Dataset entries:
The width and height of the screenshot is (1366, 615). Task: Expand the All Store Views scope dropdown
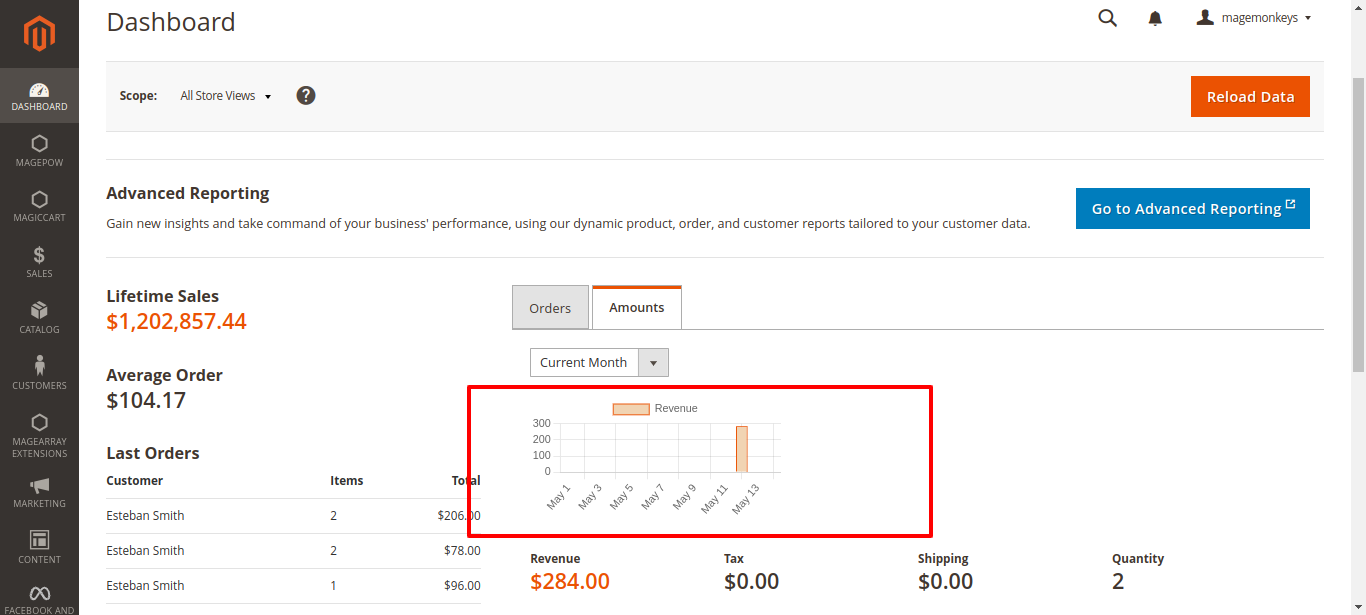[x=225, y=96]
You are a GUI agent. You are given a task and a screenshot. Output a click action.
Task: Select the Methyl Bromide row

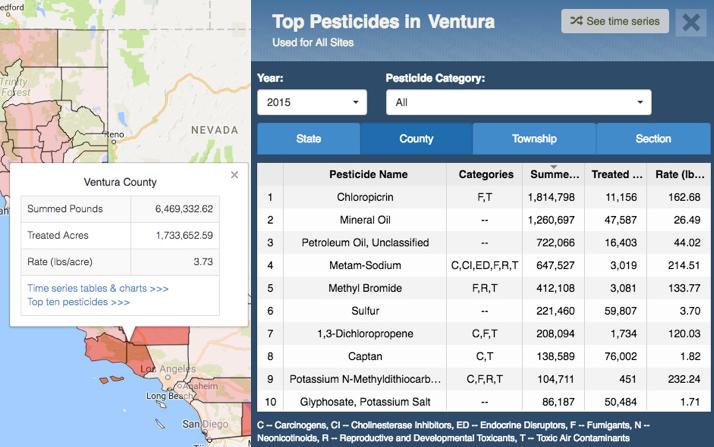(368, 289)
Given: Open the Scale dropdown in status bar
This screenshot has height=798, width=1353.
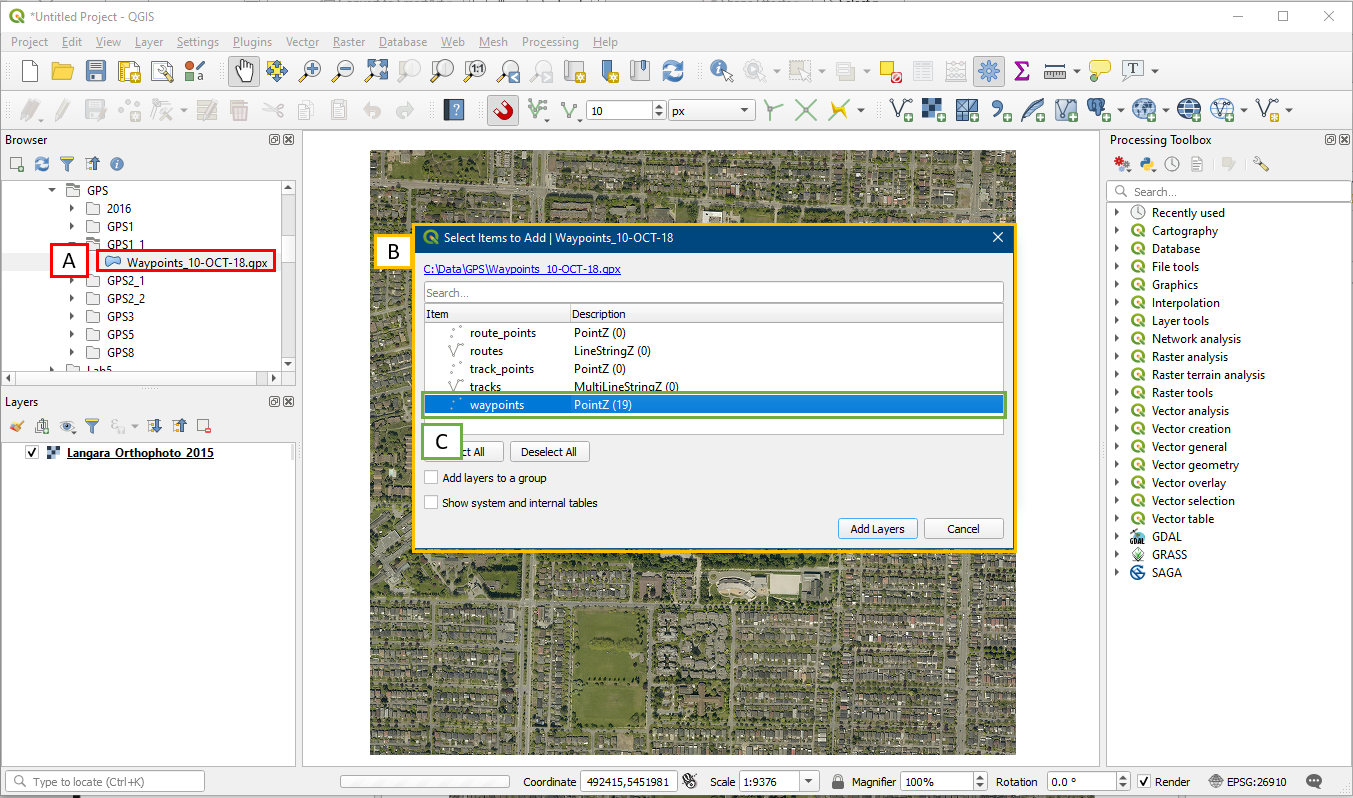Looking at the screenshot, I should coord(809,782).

◆ WHAT NEEDS TO BE DONE
From the first line to the last, output the records exactly without pictures.

◆ EXERCISE OUTPUT
The width and height of the screenshot is (1366, 615). Task: Expand the All Store Views scope dropdown
[x=225, y=96]
You are a GUI agent. You are given a task and a screenshot. Output a click action.
Task: Select the Methyl Bromide row

(368, 289)
Given: Open the Scale dropdown in status bar
This screenshot has height=798, width=1353.
Looking at the screenshot, I should coord(809,782).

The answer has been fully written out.